# Flights Delay Prediction using PySpark

## Imports

### Imports and session building

In [1]:
from pyspark.sql.types import *
from pyspark.sql.functions import *
from pyspark.sql import SparkSession

from pyspark.ml import Pipeline
#from pyspark.ml.classification import DecisionTreeClassifier
from pyspark.ml.feature import VectorAssembler, StringIndexer, VectorIndexer, MinMaxScaler
from pyspark.ml.classification import LogisticRegression, DecisionTreeClassifier,GBTClassifier,RandomForestClassifier
from pyspark.ml.tuning import ParamGridBuilder, CrossValidator
from pyspark.ml.evaluation import BinaryClassificationEvaluator, MulticlassClassificationEvaluator

In [2]:
spark = SparkSession.builder.master("local[*]").getOrCreate()

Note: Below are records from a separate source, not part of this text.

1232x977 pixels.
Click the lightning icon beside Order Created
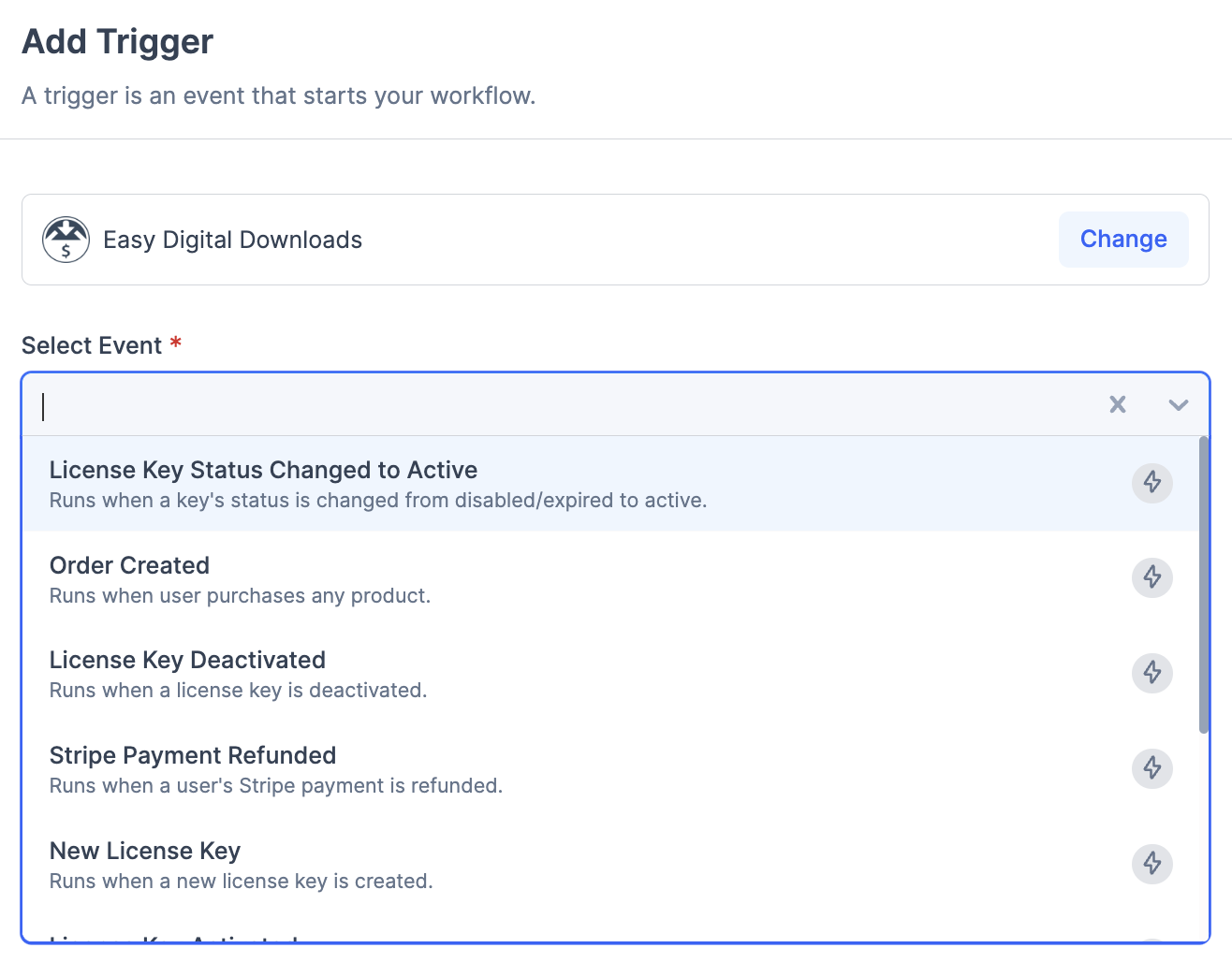point(1152,578)
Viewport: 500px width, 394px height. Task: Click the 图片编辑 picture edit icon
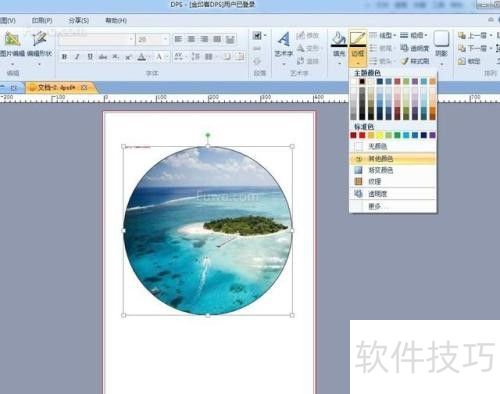[x=12, y=40]
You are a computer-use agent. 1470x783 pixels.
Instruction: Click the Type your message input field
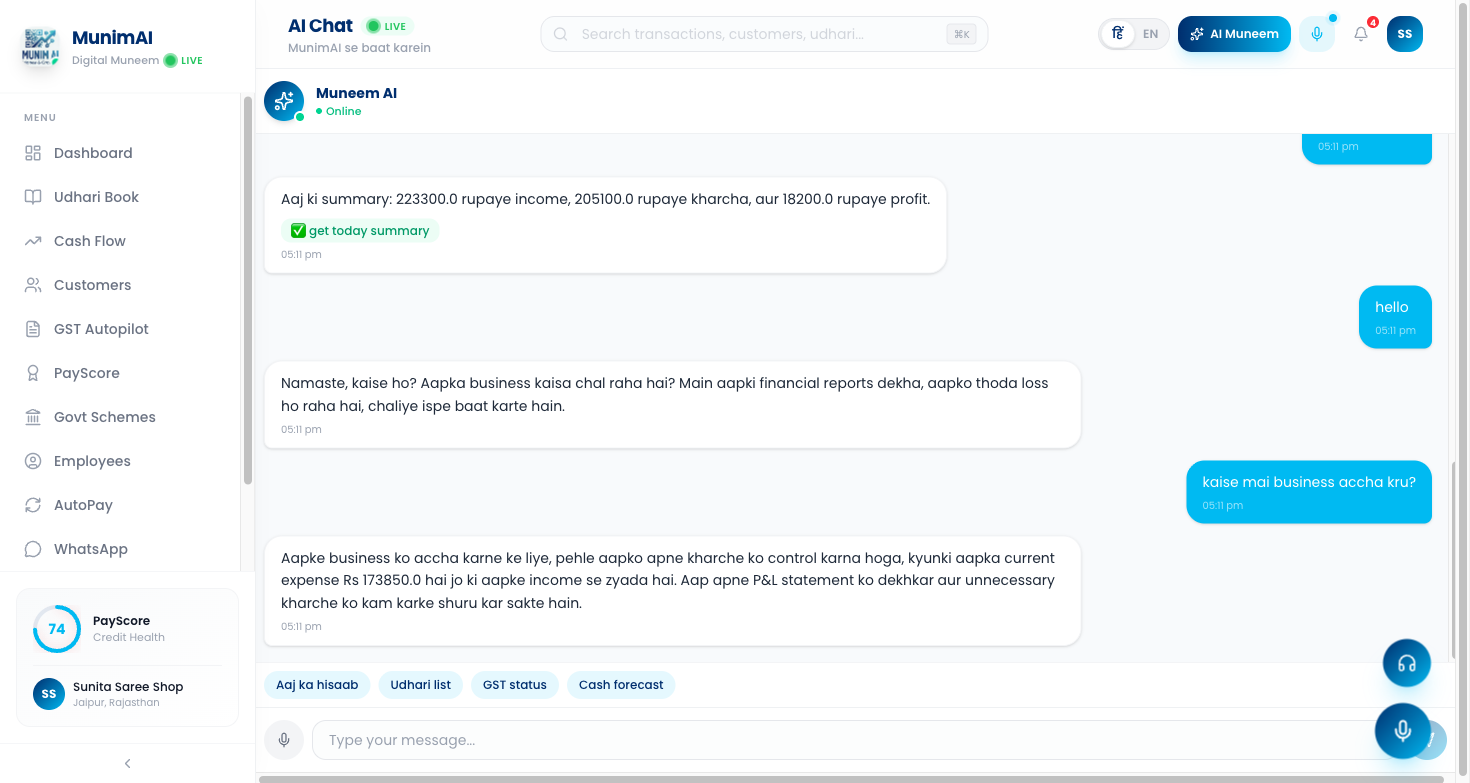(x=840, y=740)
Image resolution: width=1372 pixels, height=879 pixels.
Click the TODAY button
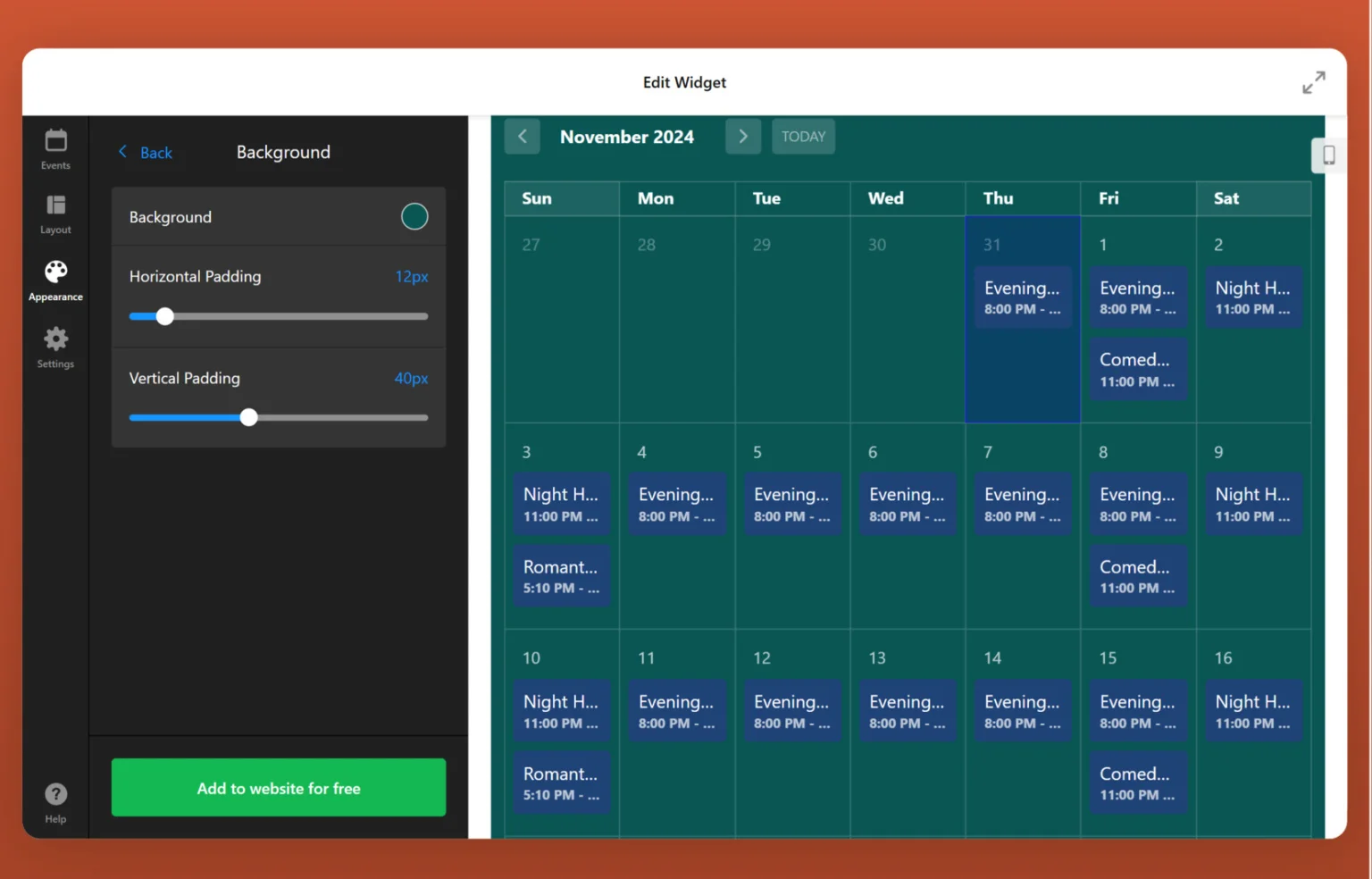803,137
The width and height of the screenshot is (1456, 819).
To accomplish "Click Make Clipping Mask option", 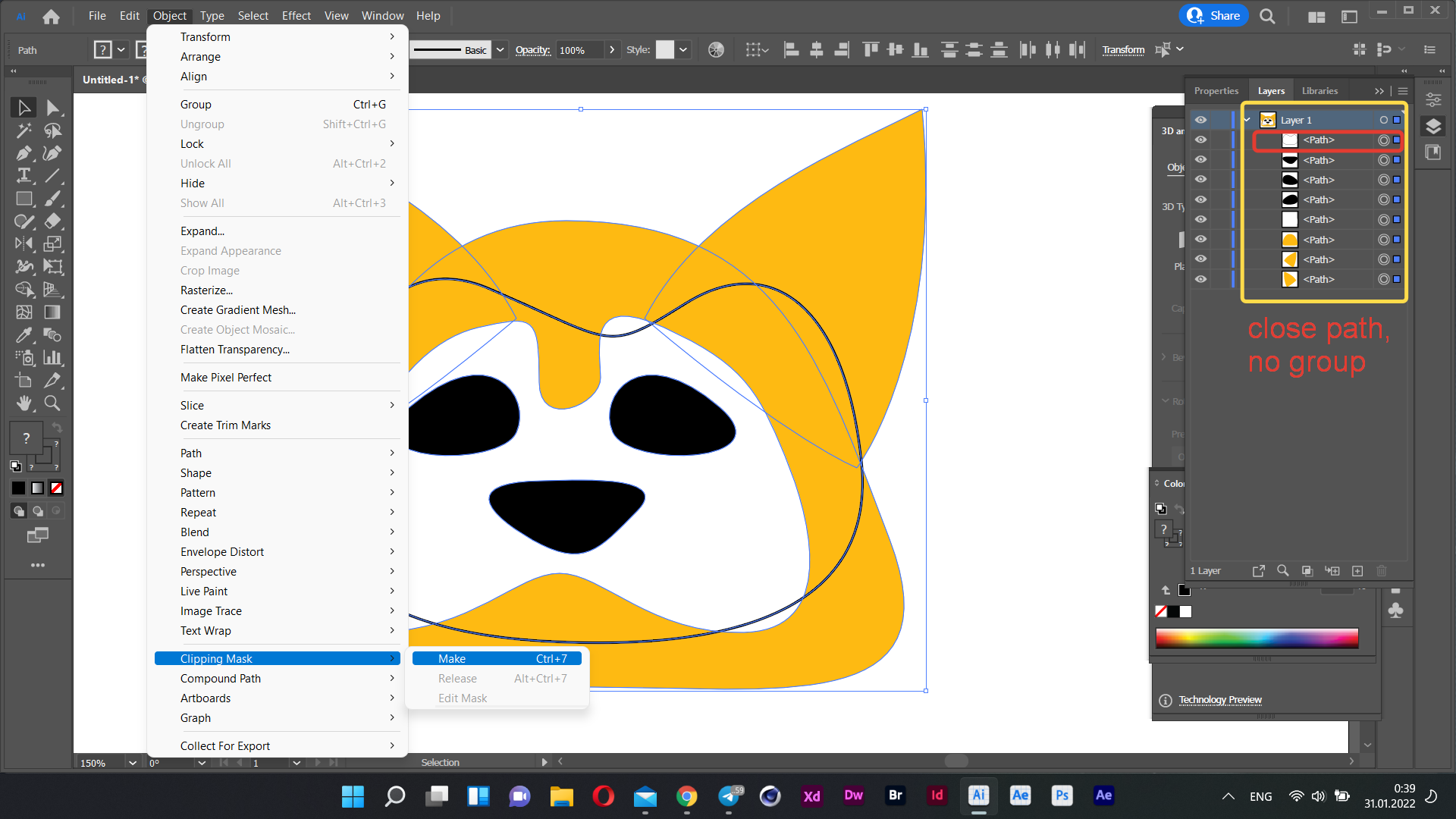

Setting default log level to "WARN".
To adjust logging level use sc.setLogLevel(newLevel). For SparkR, use setLogLevel(newLevel).


23/09/19 21:07:35 WARN NativeCodeLoader: Unable to load native-hadoop library for your platform... using builtin-java classes where applicable


### Data importing

In [3]:
csv = spark.read.csv('flights.csv', inferSchema=True, header=True)
csv.show(3)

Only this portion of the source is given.